> **Assigned task**: Please return only the lines from the one with "Viewport: 1556px width, 1142px height." through the final line of the data, unchanged, with pictures omitted.
"""
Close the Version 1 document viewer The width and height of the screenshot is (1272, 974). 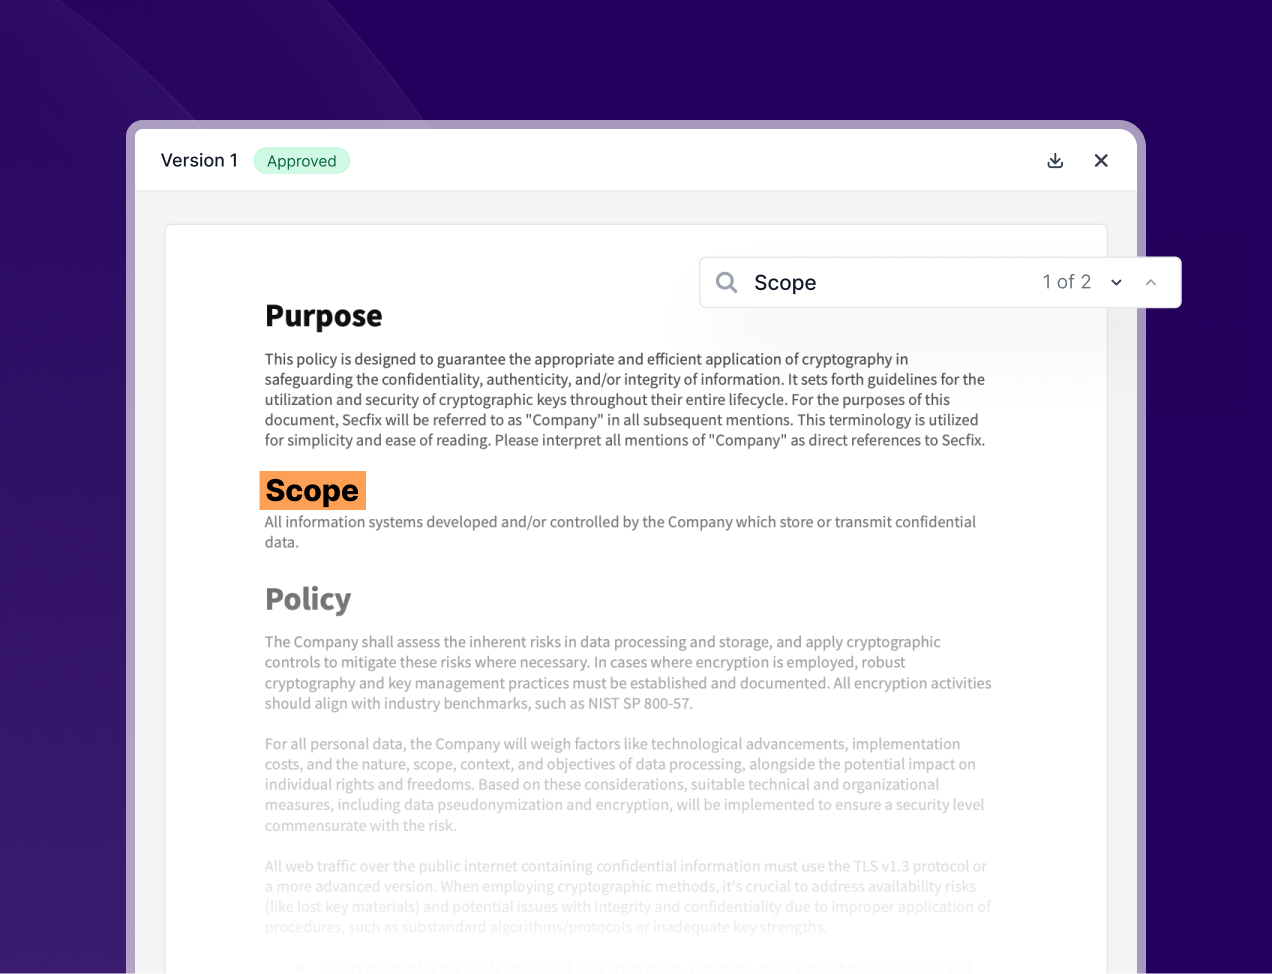click(1101, 161)
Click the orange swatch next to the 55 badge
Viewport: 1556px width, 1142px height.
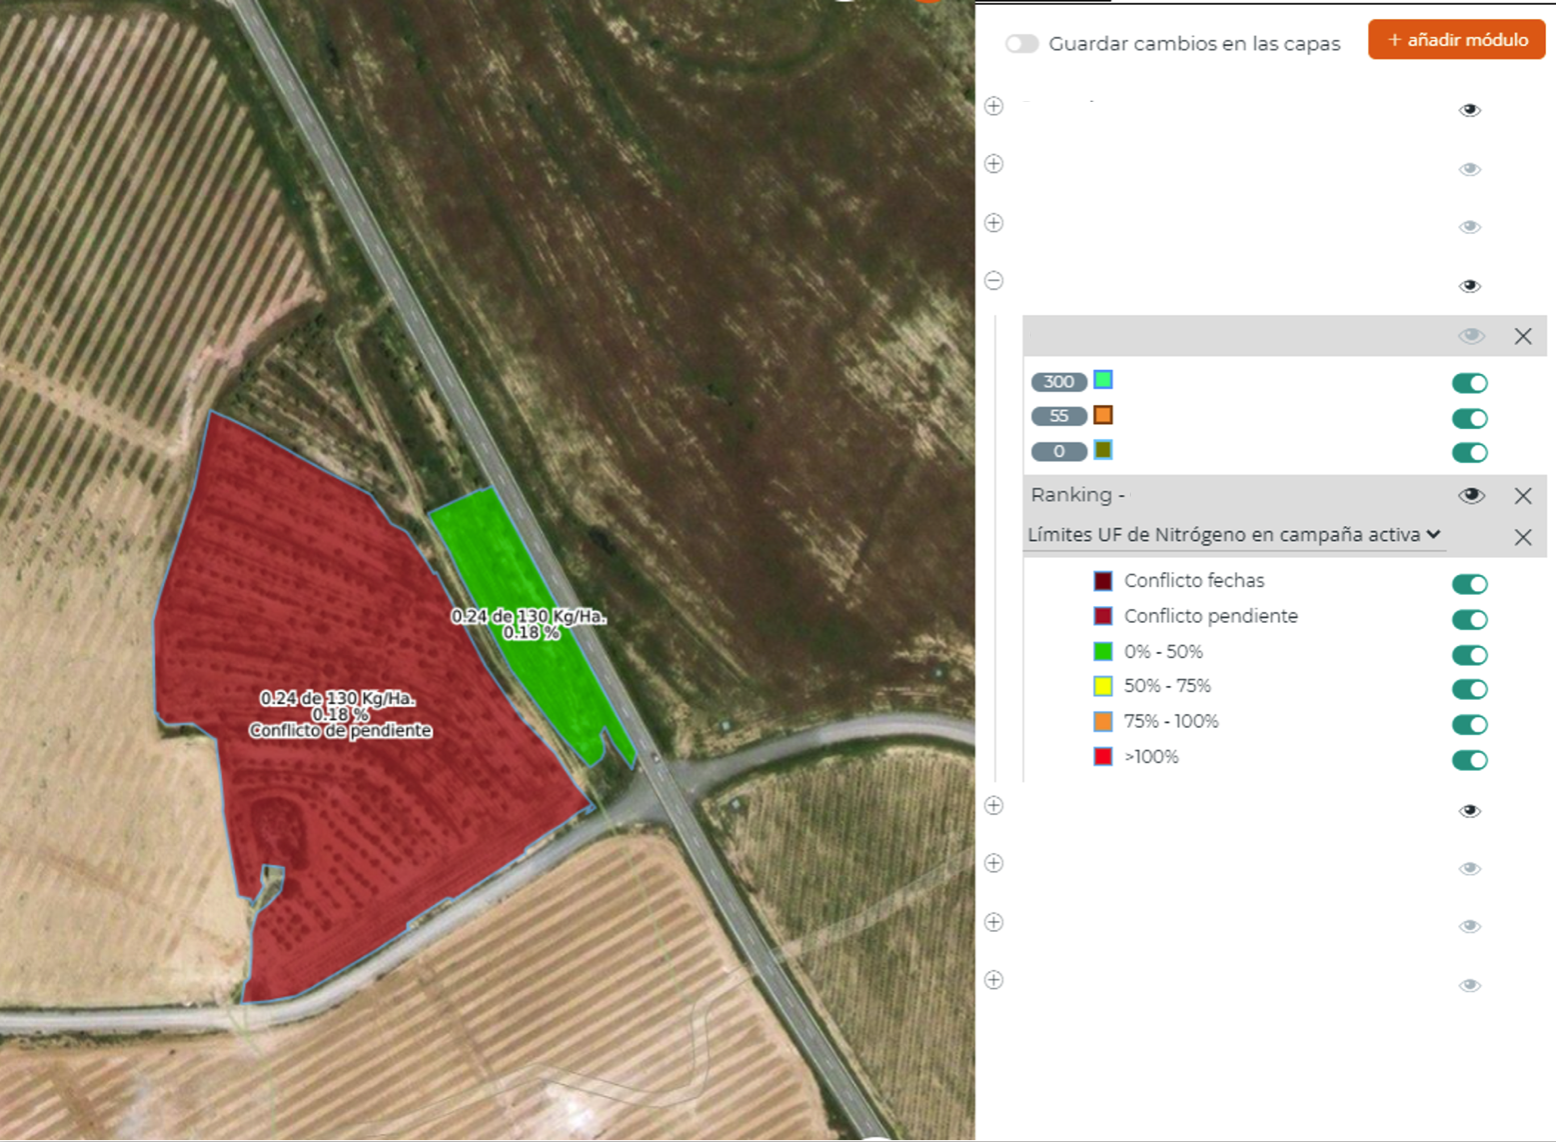1103,415
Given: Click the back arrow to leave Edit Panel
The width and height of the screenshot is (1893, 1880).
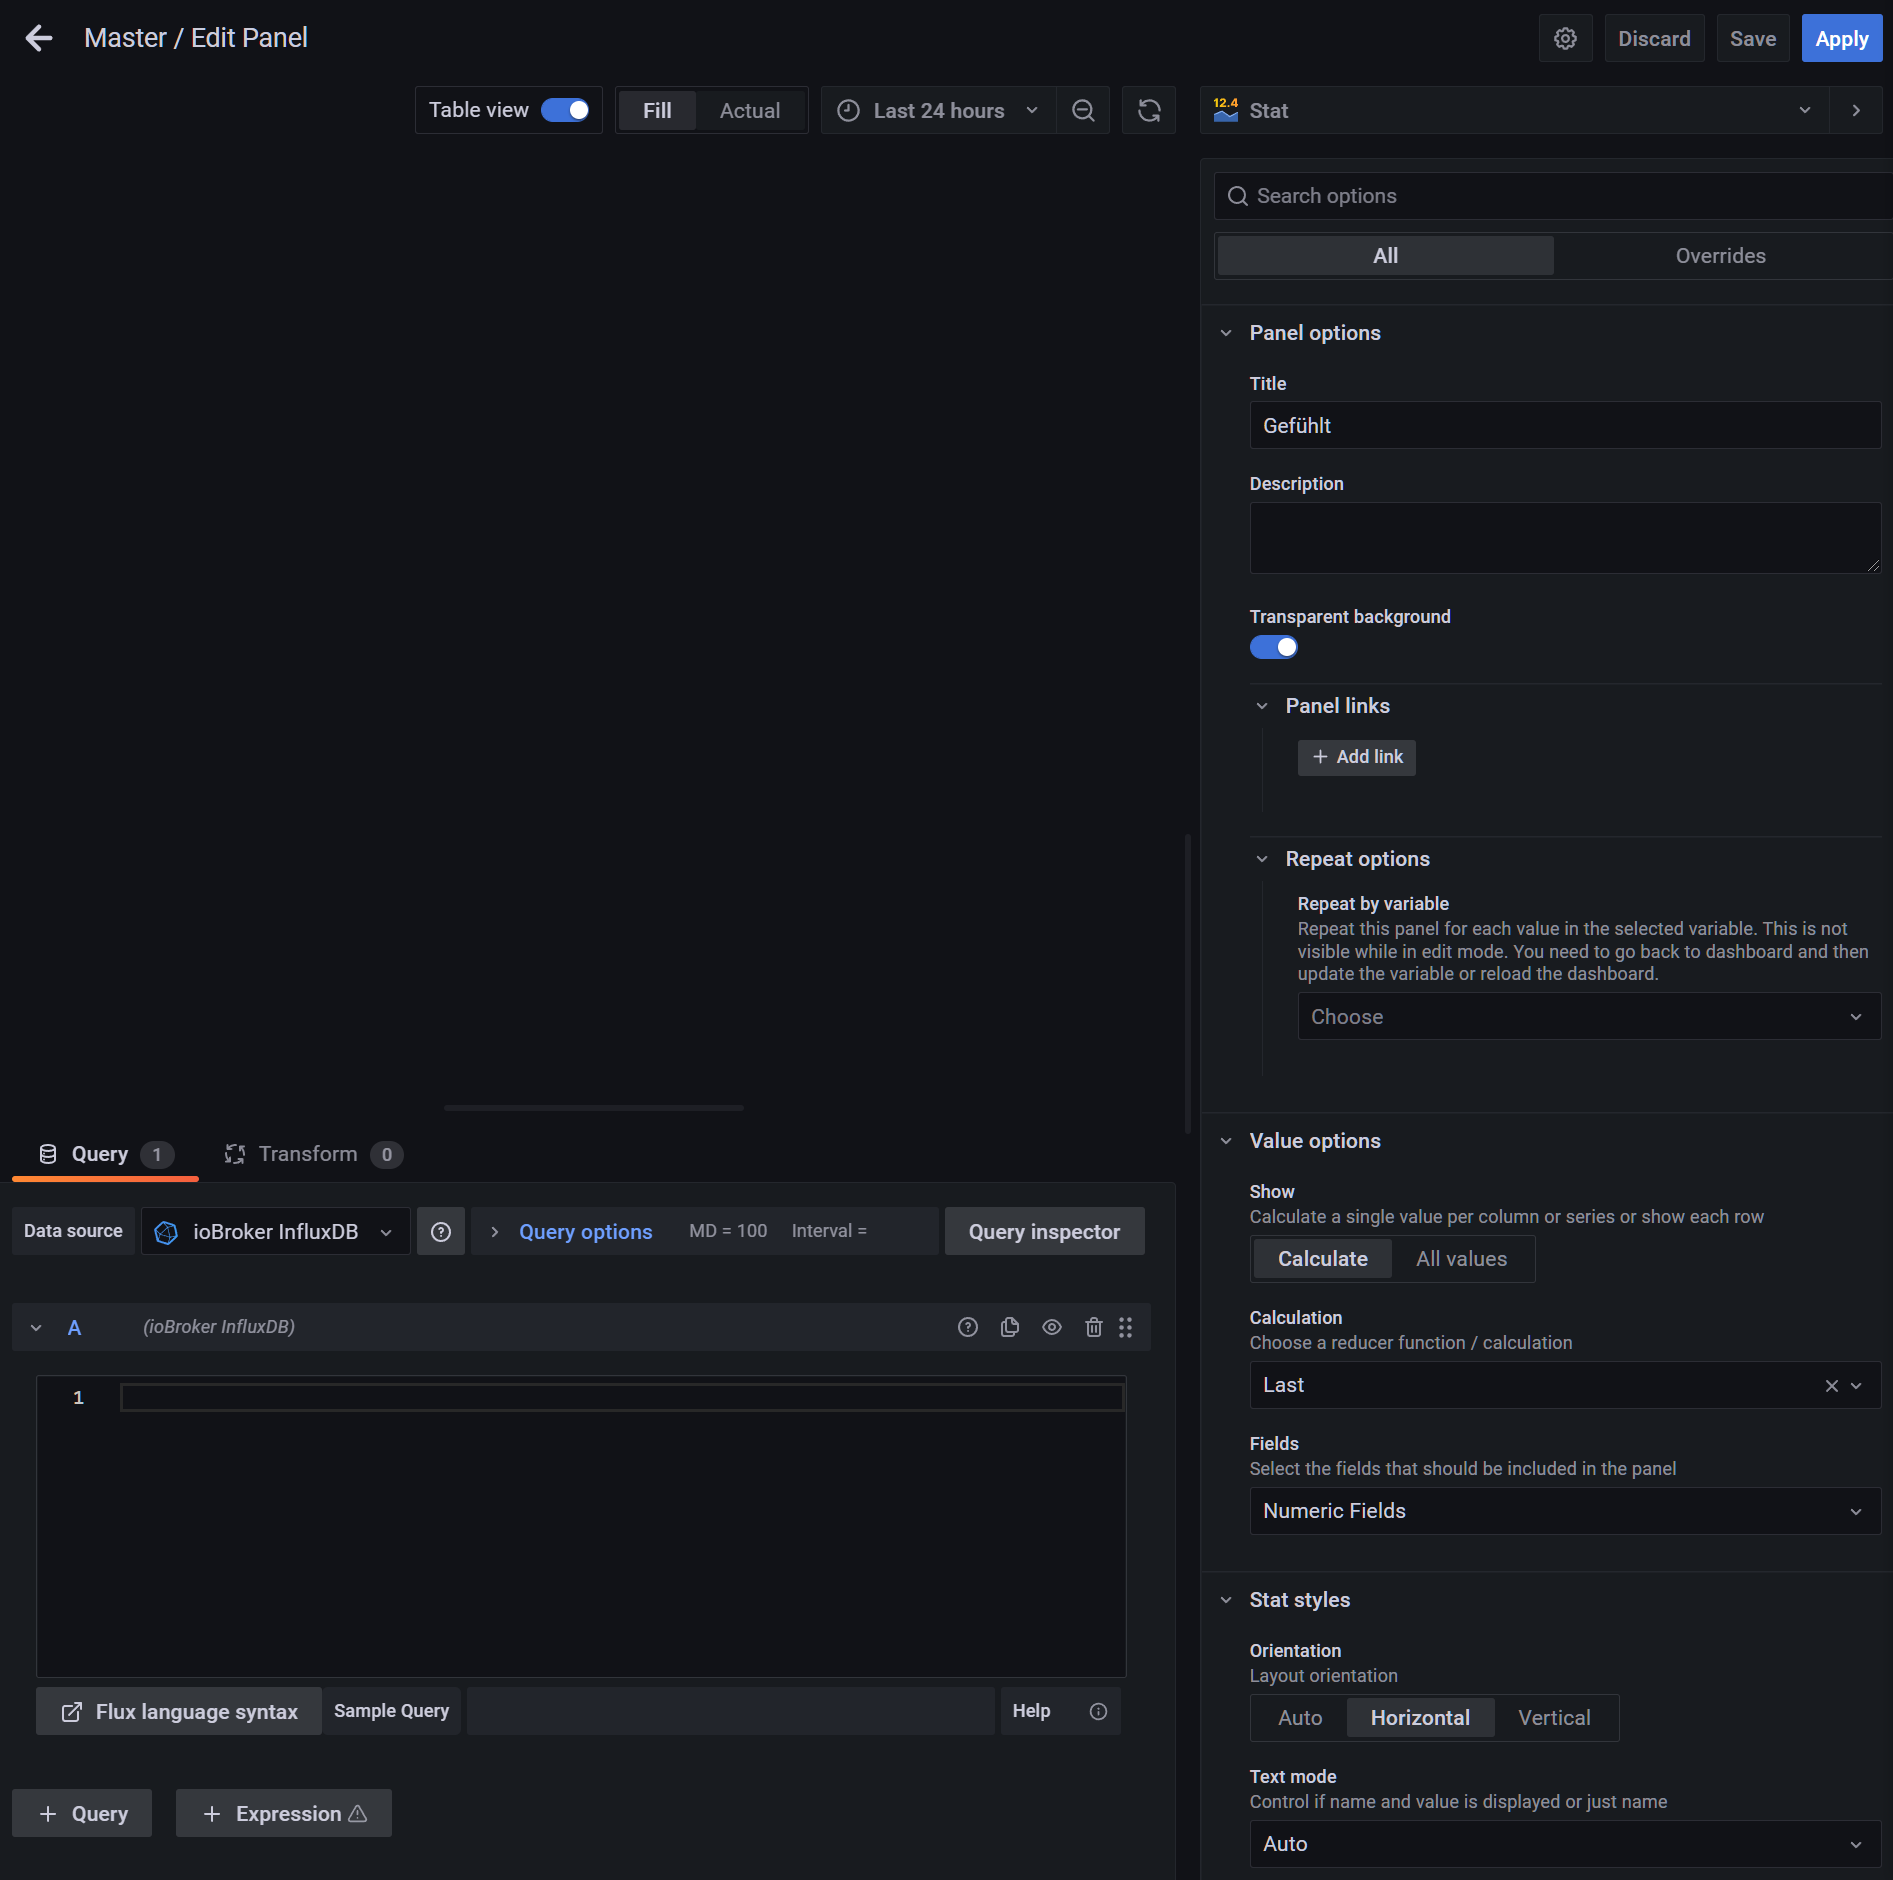Looking at the screenshot, I should (x=39, y=38).
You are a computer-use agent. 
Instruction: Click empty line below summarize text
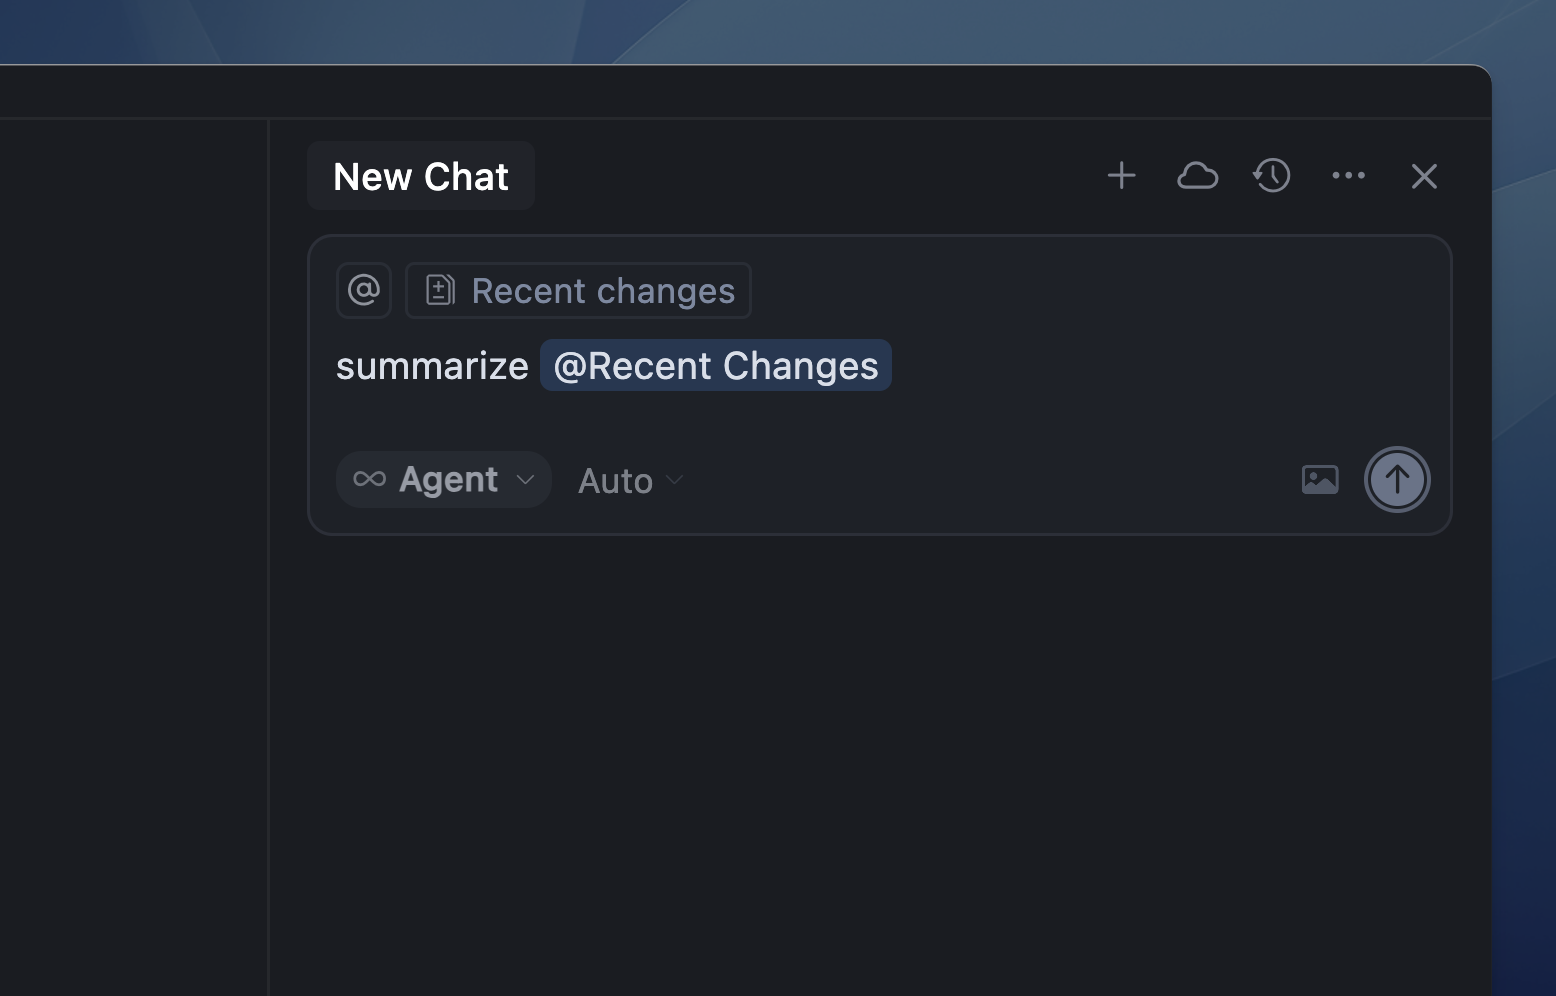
"""
> **Result for this exercise**:
Viewport: 1556px width, 1142px height.
1103,415
Given: Click the back arrow to leave Edit Panel
The width and height of the screenshot is (1893, 1880).
Looking at the screenshot, I should (x=39, y=38).
You are a computer-use agent. 
Instruction: Click empty line below summarize text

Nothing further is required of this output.